Plaguebearers: Assembly

After having dealt with every major plastic troop choice in the Daemon army, I have to say that the Plaguebearers are by far the easiest to work with.  There aren't many insufferable spiky bits (bloodletters), no delicate hair (daemonettes), and no jewelry to carefully carve around (horrors).

The mold lines are in logical & unobtrusive places, and the spots where the mini contacts the sprue are easy to clean (the only minor exception to this is that on several chest pieces there are connections on the "side boob" that requires a little more finesse). Plus, since the bearers themselves are rather round I could easily use my file in most instances. 

Here's the basic Plaguebearer. Not very pretty, but pretty damn cool.

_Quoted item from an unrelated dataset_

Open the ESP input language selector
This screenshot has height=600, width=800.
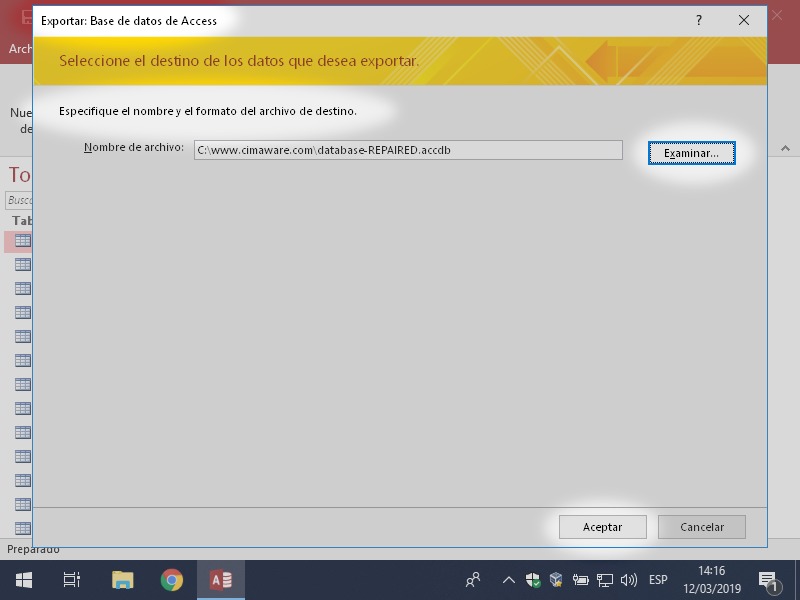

As expected, there's an unattractive seam where the chest piece connects to the body, but there's an easy fix for that.

You start with a small amount of recently mixed greenstuff. I mean small. Like maybe half the size of a krak grenade.
Here are the simple steps.

1. First you roll it into a thin string, divide it up, and place it on the largest of the two bits, where you want to fix the seam. The goal is to place greenstuff on the mini where the two pieces connect, so the epoxy will squeeze out.

Here you see that I've placed my greenstuff on the sides of the chest, and at the base of the stomach since that's where the seam is most noticeable.

2. Then you push the two together. Start by applying glue to the second bit. I usually place the glue in places where I don't already have greenstuff, so here I put glue around the collarbone and hips.

When you push the minis together the greenstuff will squeeze out from the seam, and the glue will keep the pieces together.

3. Take your finger and smooth the greenstuff evenly over the area. I've found it works best to lick my thumb and press down a bit, then spread it around with little circular motions. This is the reason i don't want glue where the greenstuff is, since you could end up gluing yourself to the mini while smoothing it with your finger.

This technique is a wonder when it comes to non-armored minis that are meant to look organic. A seam can really break up the look of a mini, so this helps give it a more natural look.